Having the Bursary which I could use to pay any fees anytime was very handy. Without that, my mind would be on trying to save up money for the coming years in college along with trying to manage a part time job and full-time course. It’s not to say it isn’t possible, but I know myself, it would have had a negative impact on me. The application was extremely clear and was promoted by my secondary school along with college.”
Karina, Marino Institute of Education
“As a parent of two young children, finances are a major cause of concern, the bursary has relieved some of the anxiety and stress our financial situation can cause. Being a full-time student does not leave much time to work to provide an income for my family, the bursary has helped support our family while I study. Furthermore, it has allowed us to send my daughters to creche and after school care which is crucial for me to be able to undertake my studies.

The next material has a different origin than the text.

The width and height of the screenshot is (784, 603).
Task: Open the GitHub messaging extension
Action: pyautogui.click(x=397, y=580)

Without the bursary, it would have been near impossible to attend college, as I would have had to stay home minding my children full-time. Having been diagnosed with MS I cannot work with the trade that I had from my past career, almost forcing me to change careers. My studies are a part of this change of career which makes it crucial for me to have the bursary to help support my family while I concentrate on my full-time studies.
I am grateful for the support the bursary has provided me, and would love to help promote how the bursary has had an important impact on my life giving me room to undertake my dream studies while not having to constantly worry about the financial sustainability of me being a full-time student. Future students must know that there are these opportunities giving them the necessary confidence to undertake studies even if finances are of concern.”

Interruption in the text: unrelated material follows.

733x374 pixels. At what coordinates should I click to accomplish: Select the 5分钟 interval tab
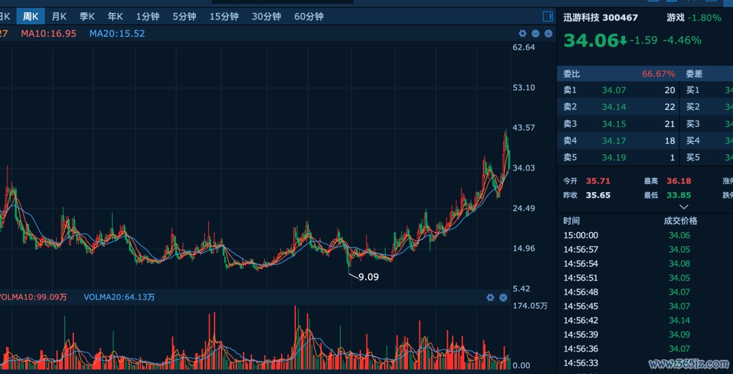(x=184, y=16)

“On receiving the news that I had been awarded the bursary I felt very proud that I had been recognised to be someone who deserved a chance to continue my education against all odds. As a mature student with an illness and a separated parent living alone with my children, the main stress in life for me is financial. The bursary took away a lot of this stress, and in doing so, my health did not deteriorate over the academic year.
The bursary has enabled me to focus on my studies rather than focusing on my financial struggle. My socio-economic status does not define me anymore with regards to education. It would have been quite difficult for me to achieve higher education without the assistance of the bursary.
In my degree I am analysing plays and performances, and this means that I must attend as many performances as I can to analyse and learn from what I am experiencing before me onstage. The bursary meant that I could afford to buy tickets for the Dublin Theatre Festival and other performances throughout the year. It is very costly to attend productions on a regular basis and the bursary enabled me to focus fully on my college work and not have to worry about these costs eating into my low weekly income. I have also been able to purchase academic books and materials.
The application is not difficult at all. There are some questions about your personal situation and some financial questions. The best advice I can give is to write honestly, this is the place to show who you are. Be proud of the resilience you possess and your determination to get an education that you deserve. There is nothing to be worried about when applying.
I am so very proud to be a 1916 bursary scholar. This has really helped me believe in my abilities. I feel that I have another chance at life at 48 years young. I have begun a new chapter in my life story, and it is going to be a page turner!”